Moore’s Law looked like it was in trouble a few years ago. The prediction by Intel’s cofounder that the number of transistors on a square inch of integrated circuit would double every year started to tire, so the timing got revised to every year and a half. This is now the accepted definition of Gordon’s rule, and most electronics pundits expect it to hold up for around another 20 years.
But, then what? Well, if nanotechnology has its way, Moore’s Law could get a massive life extension.
Enter carbon nanotubes, which will be used to create high-density, nonvolatile memory chips. Carbon nanotubes are tiny (10 atoms wide), stronger than diamond, and perform the functions of wires and transistors with better speed, power, density, and cost.
Essentially, these wires of pure carbon feature nanometre diameters and lengths of many microns. A single-walled carbon nanotube (SWNT) is simply a single-atomic-layer-thick sheet of graphite (called graphene) rolled into a cylinder. Multiwalled carbon nanotubes (MWNTs) consist of several concentric nanotube shells.
It’s the electronic properties of the graphene sheet that creates the electronic properties of carbon nanotubes. Graphene is a zero-gap semiconductor. There’s a bandgap for most directions in the graphene sheet, and electrons aren’t free to flow along those directions unless they’re given extra energy. However, in certain directions graphene is metallic and electrons flow along those directions.
When graphene is rolled to make a nanotube, though, a special direction is selected, which is along the axis of the nanotube. Sometimes this is a metallic direction, and sometimes it’s semiconducting, which means that certain nanotubes are metals and others are semiconductors. Since both metals and semiconductors can be made from the same all-carbon system, nanotubes are ideal candidates for molecular electronics technologies.
Dutch breakthrough
Dutch researchers at the Delft University of Technology created a transistor made from a nanotube that toggles on and off with the flow of a single electron. It’s said to be the first such single-electron transistor (SET) to operate at room temperature. Scientists are convinced it represents a leap forward in the quest to create ever-smaller electronic components.
Ordinary transistors rely on the motion of millions of electrons that, when compressed together, generate a lot of heat. As a result, these transistors can only be shrunk down to a certain size. A single electron switch makes it possible to avoid this size barrier.
These devices consist of a metallic island separated from two electrodes by a surrounding area (referred to as a “sea”) of material. Voltage applied to a gate on the island makes it possible for electrons to tunnel through the surrounding sea and hop on or off the island. But the scientists also discovered that heat could supply the electrons with enough energy to island hop.

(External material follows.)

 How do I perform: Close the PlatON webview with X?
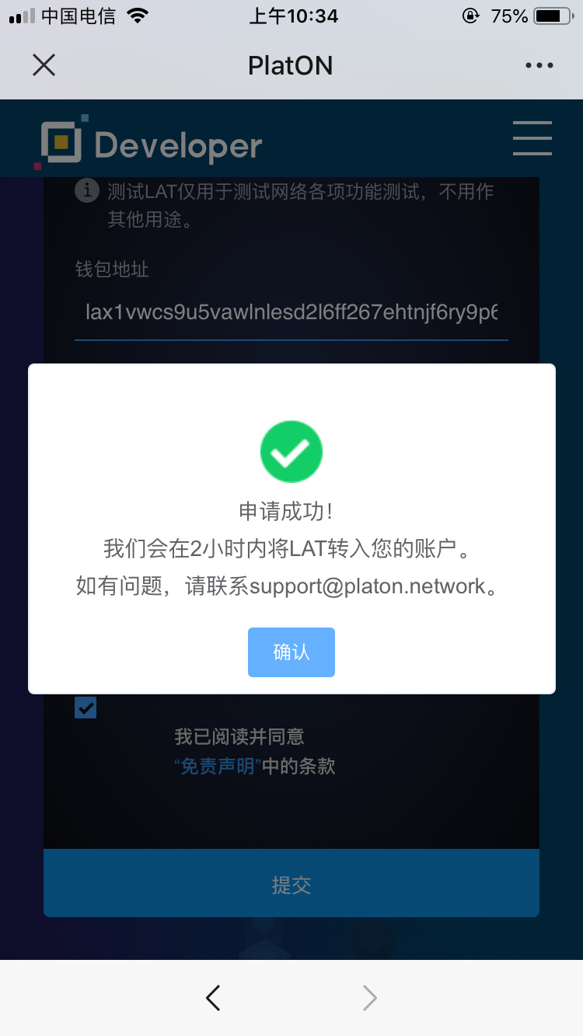pos(44,65)
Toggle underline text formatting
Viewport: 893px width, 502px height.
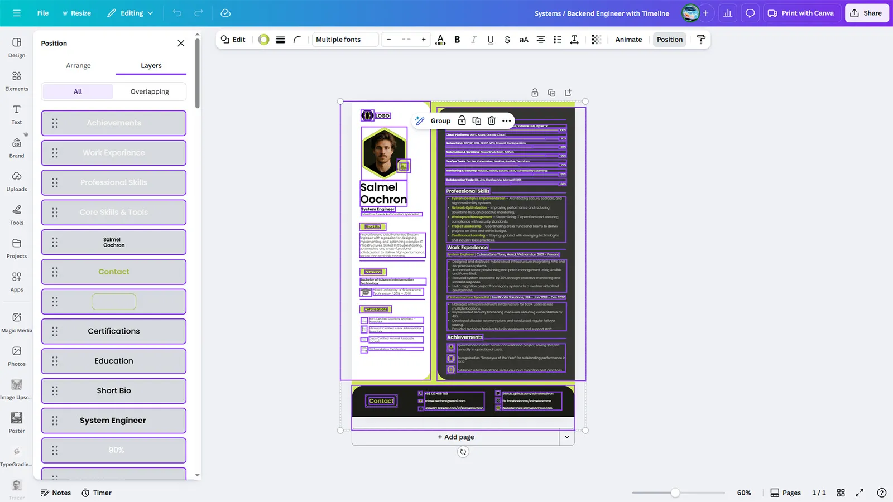[x=490, y=40]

Delft’s researchers skirted the heat issue by making their SET so tiny—one nanometre wide and 20 nanometres long—that heat fluctuations proved irrelevant. They used the tip of an atomic-force microscope to put sharp bends in a single carbon nanotube. The function of these bends was to provide a way to regulate the number of electrons passing through the SET.
Single-molecule circuit
In another research effort, IBM scientists created a working computer circuit within a carbon nanotube. The nanotube was used as a voltage inverter, or NOT gate, which is one of the three fundamental types of logic gates that all computers rely on.
Carbon nanotubes are now seen by IBM researchers as a serious candidate to replace silicon when current chip features can’t shrink any further, a barrier that’s expected to be reached in approximately 15 years. Again, this lends to the hope that not only will Moore’s Law continue, but may also receive an upgrade thanks to nanotechnology.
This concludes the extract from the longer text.